Genetic Diversity of Tumors with Mismatch Repair Deficiency Influences Tumor Evolution and Response to PD-1 Blockade

Tumors with mismatch repair deficiency (MMR-d) are characterized by sequence alterations in microsatellites and can accumulate thousands of mutations across the genome. This high mutational burden renders these tumors immunogenic and sensitive to PD-1 blockade. However, despite the immunogenicity of these tumors, clinical responses are highly variable, and many patients with MMR-d tumors do not benefit. The determinants of variable response in these tumors remain ill-defined. In this report, we present experimental and clinical evidence demonstrating that this variation is, in part, due to differences in the microsatellite instability (MSI) intensity and resultant mutational accumulation by MMR-d tumors. The intensity of the MSI phenotype dictates response to PD-1 blockade in both murine models and in treated patients.
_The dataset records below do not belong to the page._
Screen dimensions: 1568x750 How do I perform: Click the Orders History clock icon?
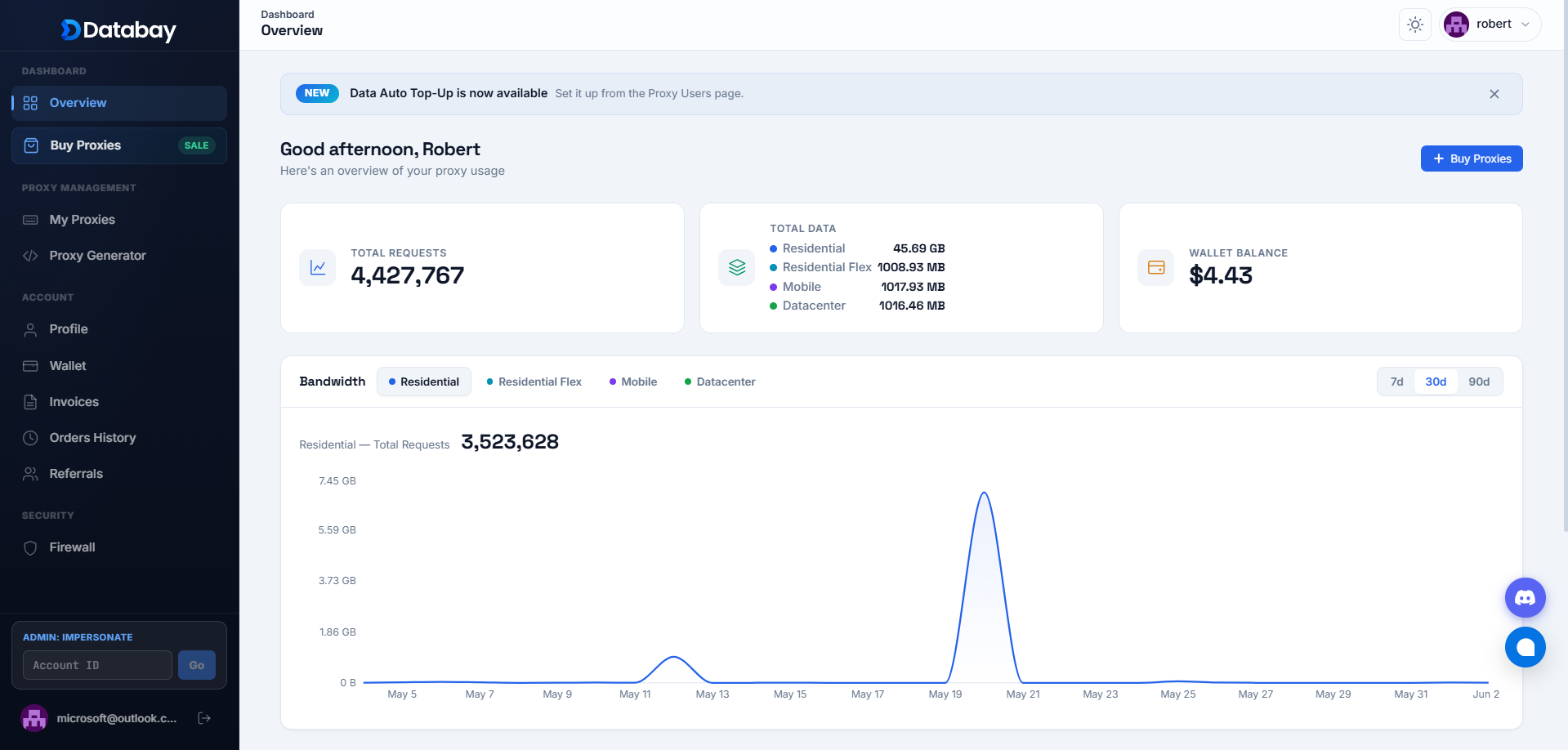[x=30, y=438]
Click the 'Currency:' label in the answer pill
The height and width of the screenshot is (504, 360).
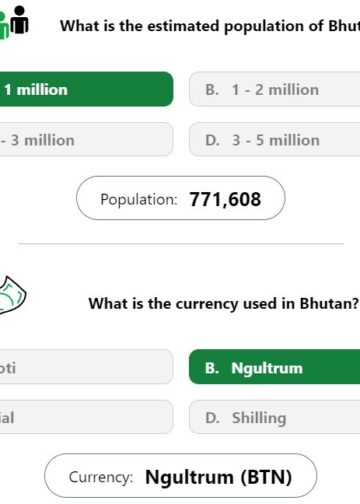point(101,477)
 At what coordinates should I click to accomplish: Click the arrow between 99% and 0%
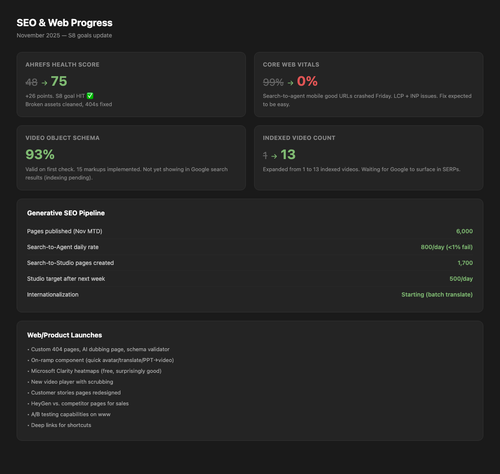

The extent of response is strongly associated with the number of missense and to a greater degree, insertion-deletion (indel) mutations. Furthermore, MMR-d mouse tumors undergo selective immunoediting of subclonal indel and missense mutations in response to PD-1 blockade. This study provides rationale for the genome-wide characterization of mutational burden and MSI intensity to better predict response to PD-1 blockade across MMR-deficient human cancers.